Humorkritik | Juni 2010
Juni 2010
Belgische Beschissenheiten
Als die Rezensions-DVD schließlich hakt, das Bild einfriert, während die Säufer auf der Tonspur noch ein wenig weiter quasseln, ist das kein großes Drama: Es interessiert mich nicht mehr sonderlich, wie der belgische Film »Die Beschissenheit der Dinge«, der gerade durch die Programmkinos geistert, zu Ende geht.
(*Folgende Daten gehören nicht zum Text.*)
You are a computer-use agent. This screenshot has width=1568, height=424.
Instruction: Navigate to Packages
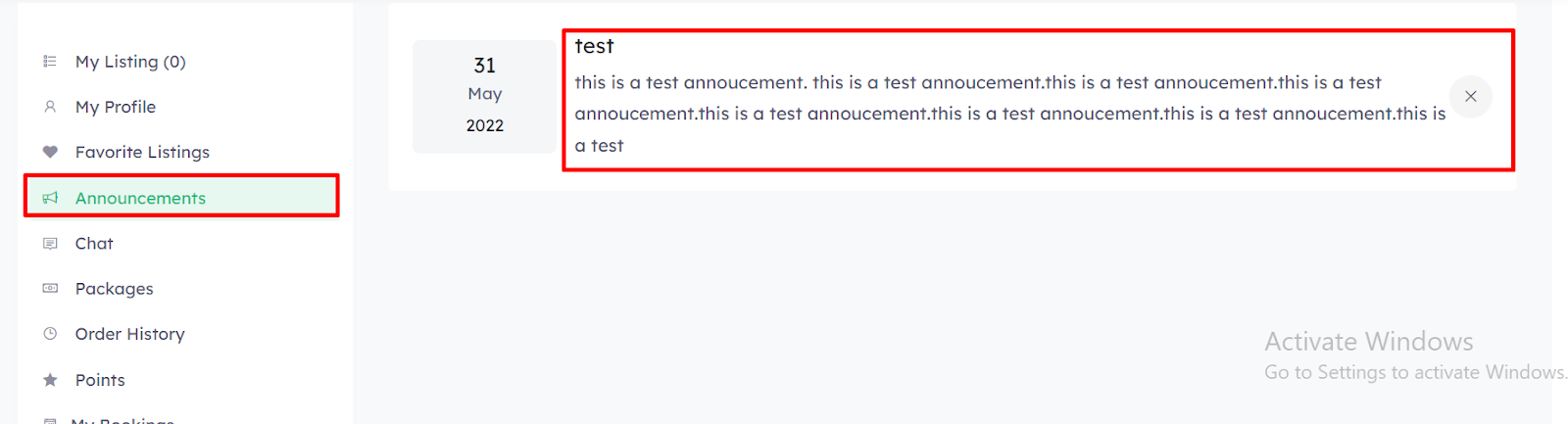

Der Titel war vielversprechend, dito das Herkunftsland, aber dann gibt es nur eine trost-, aber zum Glück nicht endlose Aneinanderreihung von White-Trash-Episoden zu sehen, die weder von einem Handlungsgerüst, noch von Komik oder sonstigem Kitt zusammengehalten werden. Es geht um haarige Säufer in der flämischen Provinz: vier erwachsene Brüder, die gemeinsam bei ihrer alten Mama wohnen, die sie mit ihrer spärlichen Rente durchfüttert. Erzählt wird aus der Perspektive Gunthers, eines Dreizehnjährigen mit grotesker Vokuhila-Frisur, dem Sohn eines der Nichtsnutze. Er wischt seinem auf dem Fußboden schlafenden Vater mit dessen dreckiger Unterhose fürsorglich die Kotze aus dem Gesicht, schaut den Onkels bei Biertrinkwettbewerben und Nacktfahrradrennen zu oder läßt sich von deren Kneipenbekanntschaft den frisch erworbenen künstlichen Blasenausgang vorführen. Die Handkamera ruckelt wild herum und rückt den wackeren Darstellern unangenehm auf den Leib, ab und zu verschwindet völlig unmotiviert die Farbe aus dem Bild, und manchmal springt die Erzählzeit zum erwachsenen Gunther, der das alles aufschreibt. Später stellt sich heraus, daß die anekdotische Erzählweise auf der Vorlage beruht: einem autobiographischen Buch desselben Titels von Dimitri Verhulst. Da zeigt sich wieder mal, daß das Leben keineswegs die besten Geschichten schreibt. Sondern ziemlich schlechte.